How often do you locate meaningful, useful, columnar data on the internet and then painstakingly copy, paste, and reformat it to meet your document needs?
How often do you search your local hard drive and all available network shares to find approved data or values for use in other documents and forms? How frequently is that needed data only available on a printed page? Worse than that, how often have you located what looked like reliable data only to find later that it was orphaned in the dark past and is no longer accurate? That means you either transcribe those characters into your form (and redo that each and every time the data changes) or just give up on your project altogether (like that can ever happen!).
What if you could have an always up-to-date data source imbedded in your desktop forms and documents? A data collection with a single, accurate source you can always rely upon.
Well, a Web Query might just be your solution and new best friend.
It all begins by creating a single source document to contain consumable data. This is the Master Data and as such, it is owned and maintained by a single department or person. It is the Data Source for a web page that provides a manageable collection of that same data. There can never be a dispute over the accuracy of this data.
The web page in the image above is populated with data from an Excel spreadsheet. If there are any changes to the spreadsheet, they are reflected on the web page.
With the appropriate web page coding and an accessible data source (the Excel file) the Excel data is always available, no matter how the user is connected, as long as they can reach the website hosting the Master Data.
Notice how the primary data, the five columns in the canary yellow section, are organized in a grid? This makes all that data available to an Excel Web Query.
Once we know there is accurate, reliable, up-to-date data on the website, we can connect to it and reuse it in our document.
In Excel, we do that using a Web Query.
Begin by locating the data source for your web query using your web browser. You are mainly interested in the detail and quality level of the data.
Next open the Excel file that will be using this data. It is a good idea to bring the web query data into its own sheet or tab in the Excel file and then use it as an internal data list or source in other tabs of the file.
You can add other features or formulas within the receiving spreadsheet to make the best use of this data once the linked, web-based data is available within the spreadsheet or form.
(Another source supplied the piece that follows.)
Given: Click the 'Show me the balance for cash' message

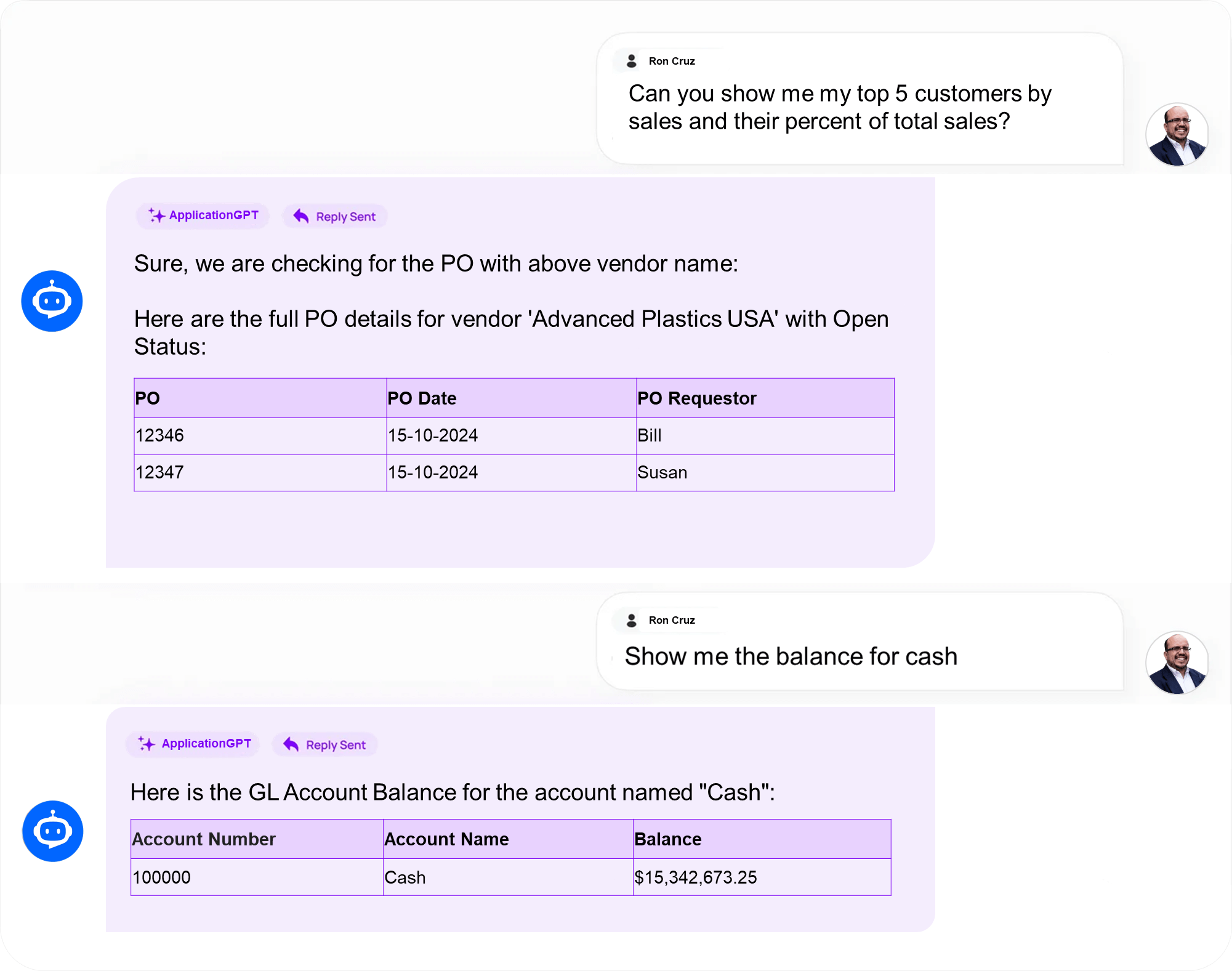Looking at the screenshot, I should [791, 656].

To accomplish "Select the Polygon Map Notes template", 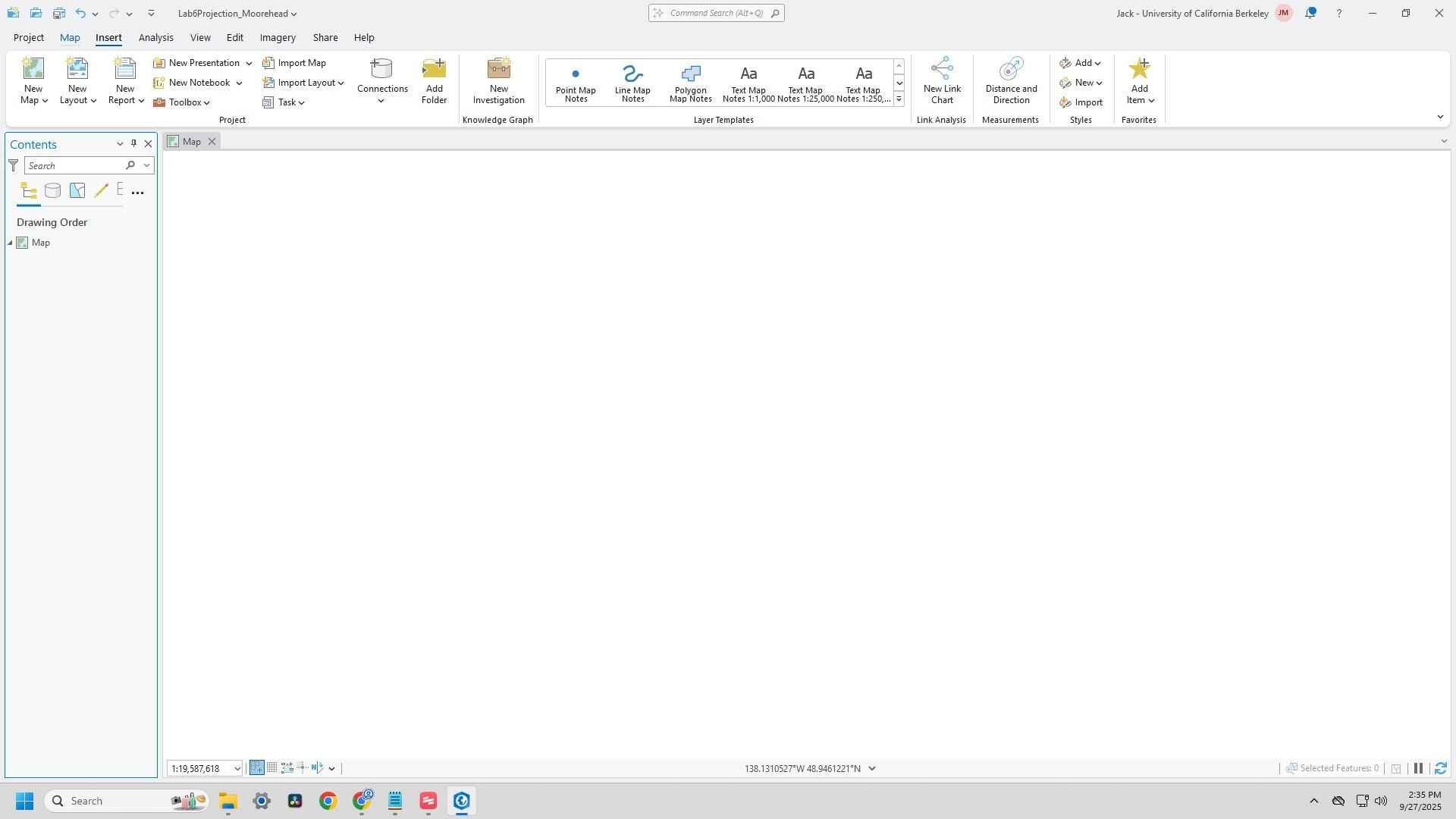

An example would be, adding a formula that builds a lookup field to the front of the imported data so that other parts of the form or file can identify and extract the correct row and cell for use throughout your file.
If you deploy your form pre-populated from the web-based data, and users (or your form or sheet programming) always get the latest refresh when using the form, you have a fairly solid fallback in case the form cannot contact the web query source.
Keeping very large, redundant (because it is already on the web) collections of data in individual files CAN lead to local disk storage issues. Imagine you have a web-based data source consisting of about 23,000 rows with 64 columns of financial or other relatively dense data. Maybe the original Excel data source file behind the web data is about 200KB in size. If that collection is loaded into 390 forms stored locally and every new form saves the entire collection again and again, there will be an incredible amount of duplication in your file system.
So the option to persist the web query data in your local form versus getting fresh data that isn't stored should be considered in most cases. This also might lead to creating a more compact set of web query targets.